Doğuştan olabileceği gibi daha çok kanser tedavisi sonrası görülen lenfödemin özel tedavi yöntemleriyle yüzde 50-70 oranında azaltılabildiğini kaydeden Fizik Tedavi ve Rehabilitasyon Uzmanı Prof.Dr. Elif Akalın, şu an tüm dünyada lenfödem tedavisi için en çağdaş ve en etkili yol olarak kabul edilen Kompleks Dekonjestif Terapi” (CDT) yöntemiyle, lenfödemin derecesinin azaltılarak eklem, kas ve cilt sağlığının korunduğunu söyledi.

İKİ EVRELİ TEDAVİ

Akalın, lenfödemin boyutuna göre uygulanan tedaviyle, ödemin 4 hafta içinde yüzde 50 ile 70 oranında azaltılabileceğini dile getirdi. Tedavinin iki evreden oluştuğuna dikkat çeken Prof.Dr. Elif Akalın, şöyle konuştu: "İlk evre, hasta eğitimi, lenf drenajı, bandaj uygulaması ve egzersiz başlıklarından oluşuyor. Lenfleri alınmış, ışın tedavisi ya da kemoterapi görmüş olan hastalarda cildin korunması ve lenfödem gelişmesinin engellenmesine yönelik önlemlerin anlatıldığı eğitim önem taşıyor”

Reklam
Reklam

ÖZEL GİYSİ

Lenfödem tanısının konulmasıyla birlikte, hastaya lenf yollarını takip eden nazik bir masaj tekniği olan manuel lenf drenajı uyguladıklarını anlatan Prof. Dr. Elif Akalın, sözlerini şöyle sürdürdü: "Bu sayede kol veya bacaklardaki birikmiş sıvı, vücudun sağlam yerlerindeki lenfatiklere aktarılıyor. Ardından lenfödem için özel üretilen bandajlarla yaptığımız bandajlama ile tedavinin ikinci aşamasına geçmiş oluyoruz. Tedavinin önemi açısından bandajların, günde en az 21 saat süreyle takılmasını öneriyoruz. Tedavide üçüncü adım ise özellikli egzersizlerden oluşuyor. Bu yöntemle lenfödemi azalan hastaya kişiye özel bası giysisi veriliyor.” Tedavinin ikinci evresinde hastaya büyük görev düştüğünü vurgulayan Akalın, gündüz bası giysisi, gece bandajlama yöntemleriyle tedavinin sürdüğünü ve egzersizlere ara verilmemesi gerektiğini söyledi.

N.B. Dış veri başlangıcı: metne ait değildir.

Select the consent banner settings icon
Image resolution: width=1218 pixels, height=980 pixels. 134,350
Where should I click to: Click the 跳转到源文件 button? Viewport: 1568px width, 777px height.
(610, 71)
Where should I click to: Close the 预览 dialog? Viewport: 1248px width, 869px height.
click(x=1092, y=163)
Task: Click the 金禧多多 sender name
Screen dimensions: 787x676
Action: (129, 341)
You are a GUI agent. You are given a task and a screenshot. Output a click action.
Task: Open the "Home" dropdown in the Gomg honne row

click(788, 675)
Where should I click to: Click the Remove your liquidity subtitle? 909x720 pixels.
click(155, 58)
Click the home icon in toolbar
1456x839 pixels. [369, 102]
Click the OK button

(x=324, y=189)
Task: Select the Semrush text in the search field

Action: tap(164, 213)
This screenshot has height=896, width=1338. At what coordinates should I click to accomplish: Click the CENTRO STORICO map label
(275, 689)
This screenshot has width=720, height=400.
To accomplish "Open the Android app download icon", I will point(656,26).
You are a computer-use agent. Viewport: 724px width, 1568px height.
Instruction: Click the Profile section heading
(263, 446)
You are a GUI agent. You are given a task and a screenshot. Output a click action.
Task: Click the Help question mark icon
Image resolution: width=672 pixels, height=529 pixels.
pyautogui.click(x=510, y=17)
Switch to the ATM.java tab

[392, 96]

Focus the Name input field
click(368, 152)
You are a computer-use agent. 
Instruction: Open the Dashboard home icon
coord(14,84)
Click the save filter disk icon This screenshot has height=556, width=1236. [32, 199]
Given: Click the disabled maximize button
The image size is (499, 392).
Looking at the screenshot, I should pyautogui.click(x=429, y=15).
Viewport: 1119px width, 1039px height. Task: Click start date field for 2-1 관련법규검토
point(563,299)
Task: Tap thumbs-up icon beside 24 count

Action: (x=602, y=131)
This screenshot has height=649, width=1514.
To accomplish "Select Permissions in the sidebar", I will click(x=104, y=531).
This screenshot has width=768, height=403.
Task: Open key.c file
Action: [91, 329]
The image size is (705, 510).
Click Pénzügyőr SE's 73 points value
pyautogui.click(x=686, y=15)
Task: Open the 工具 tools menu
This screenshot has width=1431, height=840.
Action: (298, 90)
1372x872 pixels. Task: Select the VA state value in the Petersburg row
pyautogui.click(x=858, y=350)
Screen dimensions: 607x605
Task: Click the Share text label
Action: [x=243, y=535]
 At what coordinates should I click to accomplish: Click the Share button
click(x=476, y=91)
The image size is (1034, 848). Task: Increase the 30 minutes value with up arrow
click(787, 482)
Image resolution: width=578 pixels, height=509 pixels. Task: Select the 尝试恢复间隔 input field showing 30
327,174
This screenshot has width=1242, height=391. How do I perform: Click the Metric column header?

"ERKEN TEŞHİS ÖNEM TAŞIYOR”

Erken tanının önemine dikkat çeken ve bu durumun tedavi sürecini etkilediğini belirten Prof.Dr. Elif Akalın, sözlerini şöyle tamamladı: "Hastanın hissedebileceği en erken ve en önemli yakınma, kolundaki ağırlık ya da dolgunluk hissidir. Hekimlerin bu dönemde kolda çap farkı olmasa bile lenfödemin başlamış olduğunu bilmesi ve ilgili uzmana yönlendirmesi çok önemlidir.”